• [EXERCISE DETAILS]
Return the text of every record below verbatim, omitting the pictures.

• [EXERCISE INPUTS]
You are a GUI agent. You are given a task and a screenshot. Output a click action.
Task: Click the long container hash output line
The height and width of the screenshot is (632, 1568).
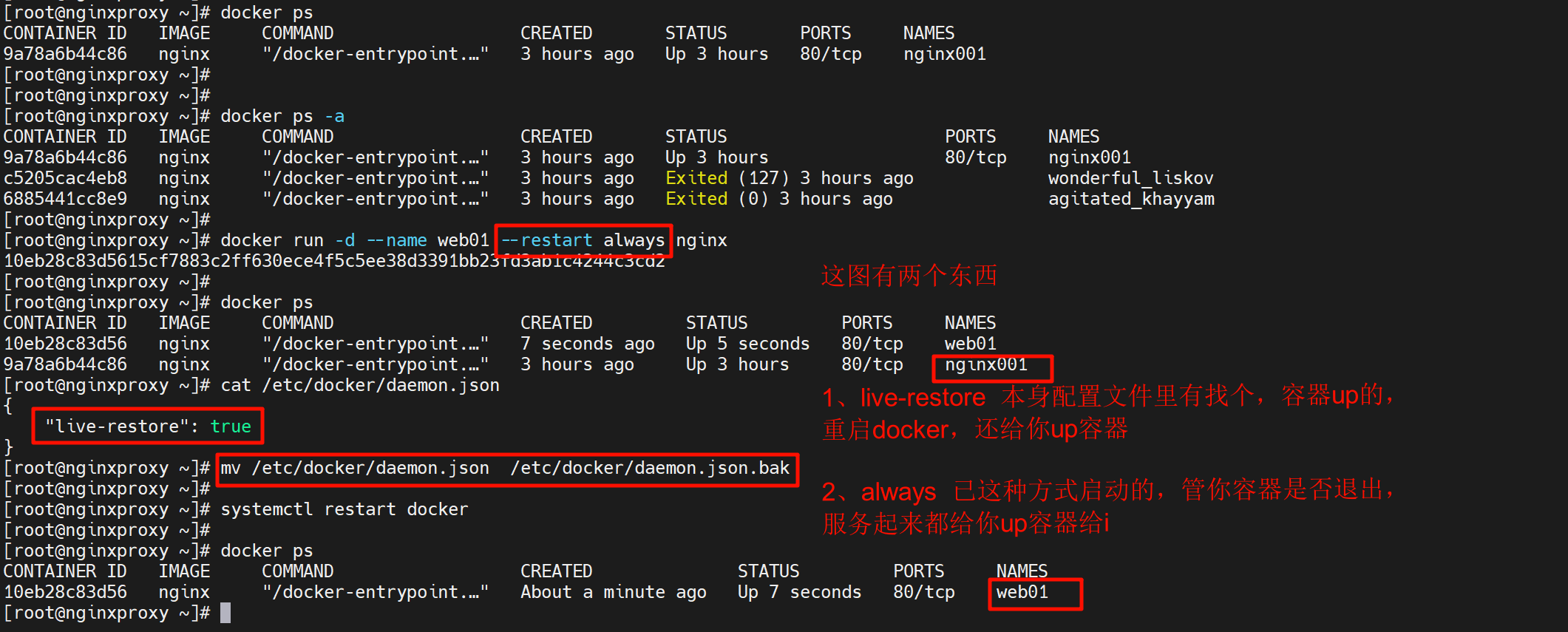(x=334, y=262)
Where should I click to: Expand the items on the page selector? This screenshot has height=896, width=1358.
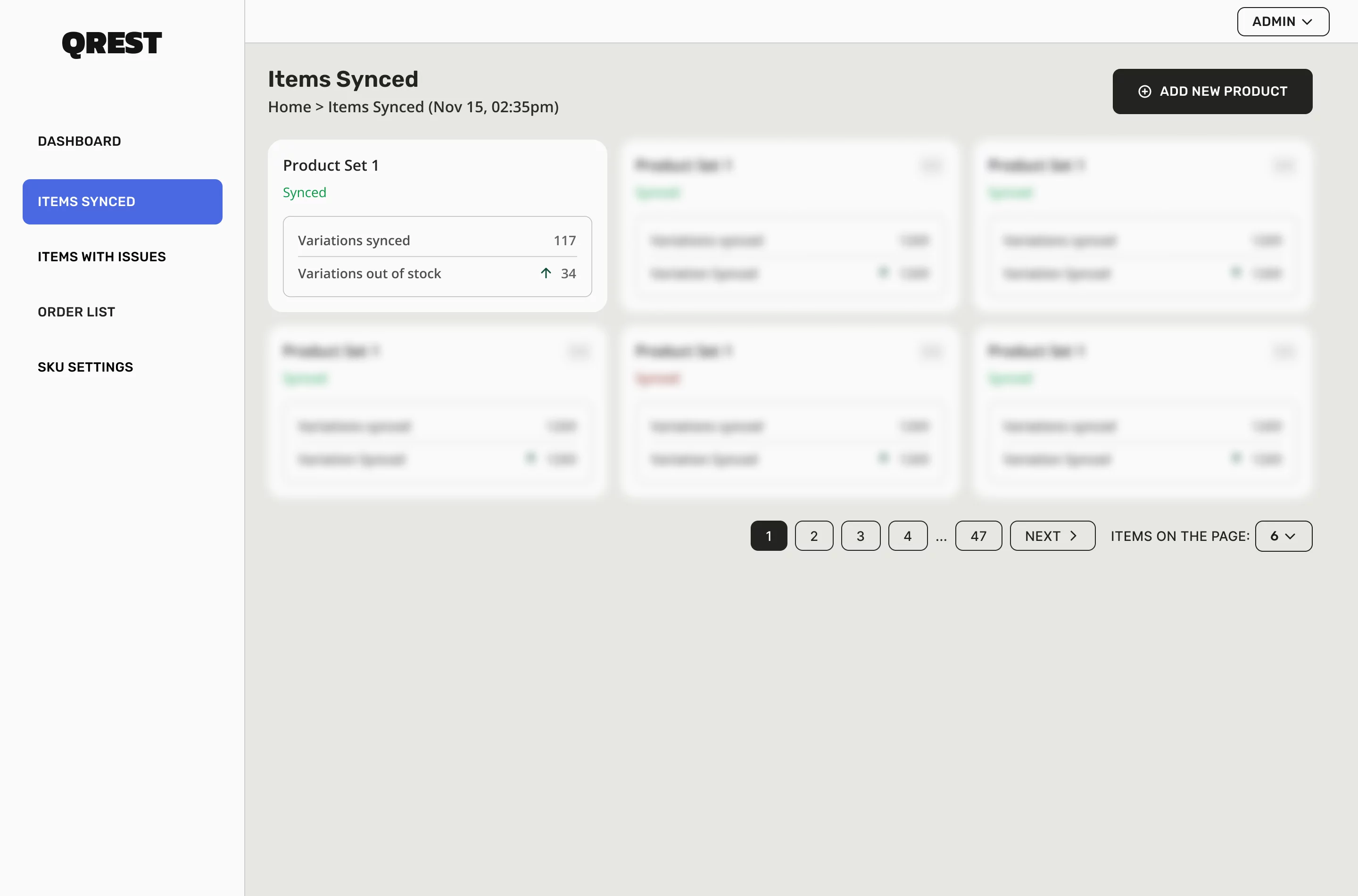pos(1283,536)
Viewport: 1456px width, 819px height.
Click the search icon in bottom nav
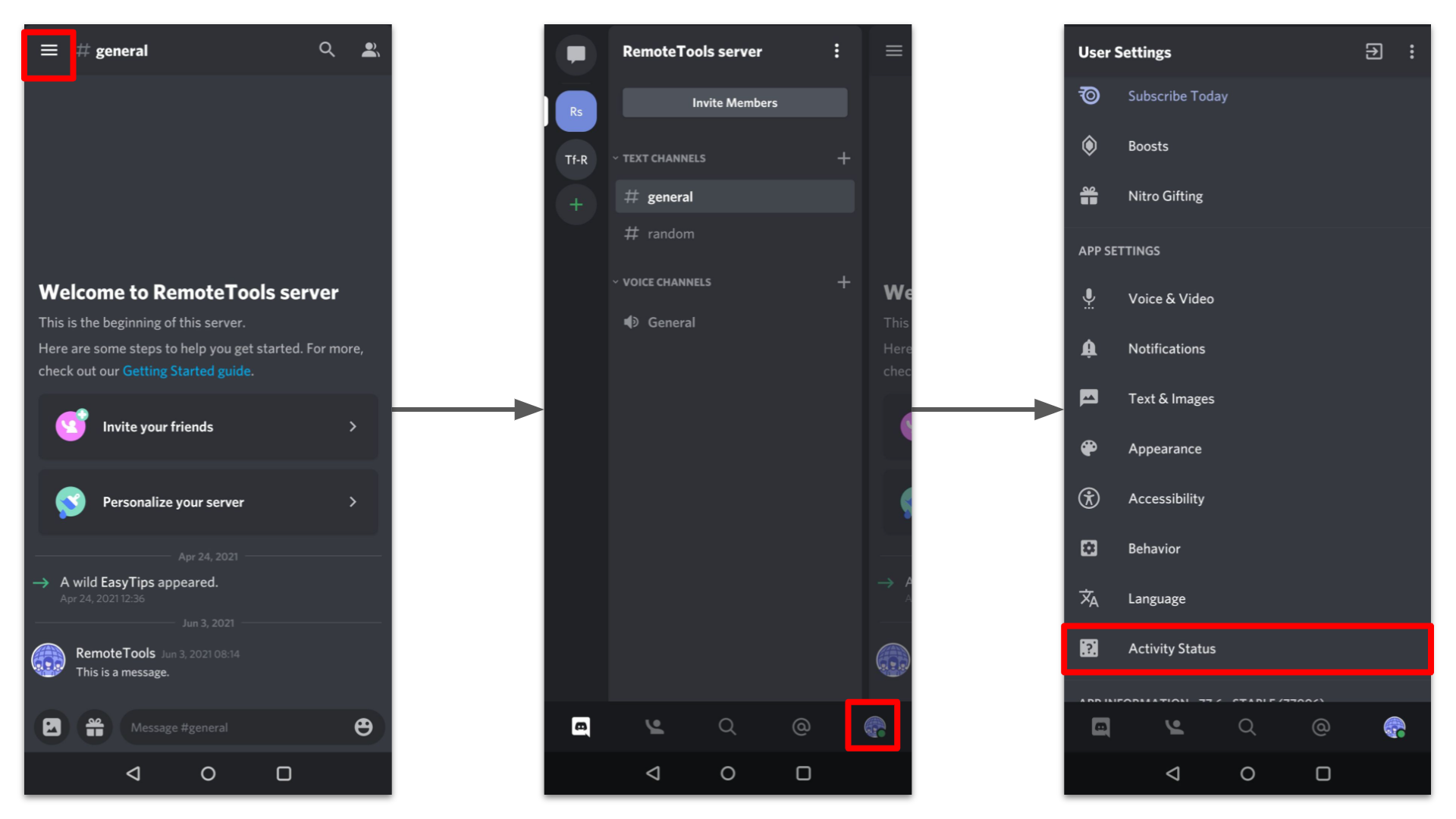(x=725, y=727)
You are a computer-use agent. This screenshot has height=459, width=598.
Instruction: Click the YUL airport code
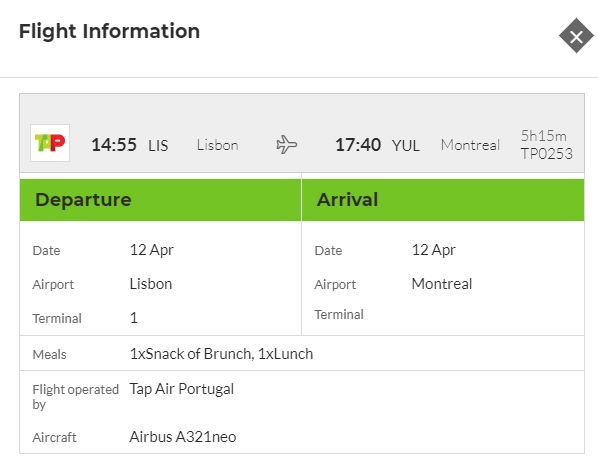405,146
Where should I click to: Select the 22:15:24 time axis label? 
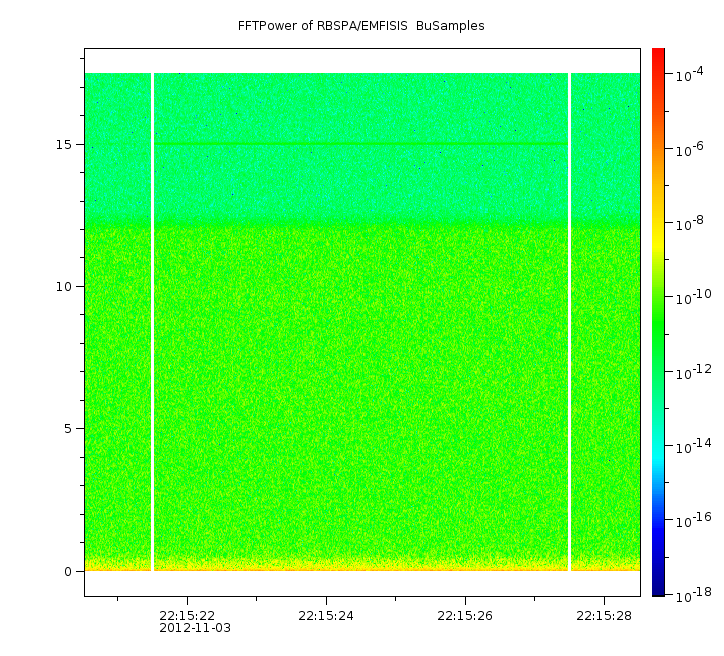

• [OUTPUT FOR THIS TASK]
You are a GUI agent. You are given a task and a screenshot. Output a click action.
Task: Click the long container hash output line
The height and width of the screenshot is (632, 1568).
(x=334, y=262)
Where should I click to: Expand the items on the page selector? This screenshot has height=896, width=1358.
pos(1283,536)
Viewport: 1456px width, 819px height.
Click the search icon in bottom nav
(x=725, y=727)
You are a computer-use agent. This screenshot has height=459, width=598.
Instruction: Click the YUL airport code
405,146
Where should I click to: Select the 22:15:24 time axis label? 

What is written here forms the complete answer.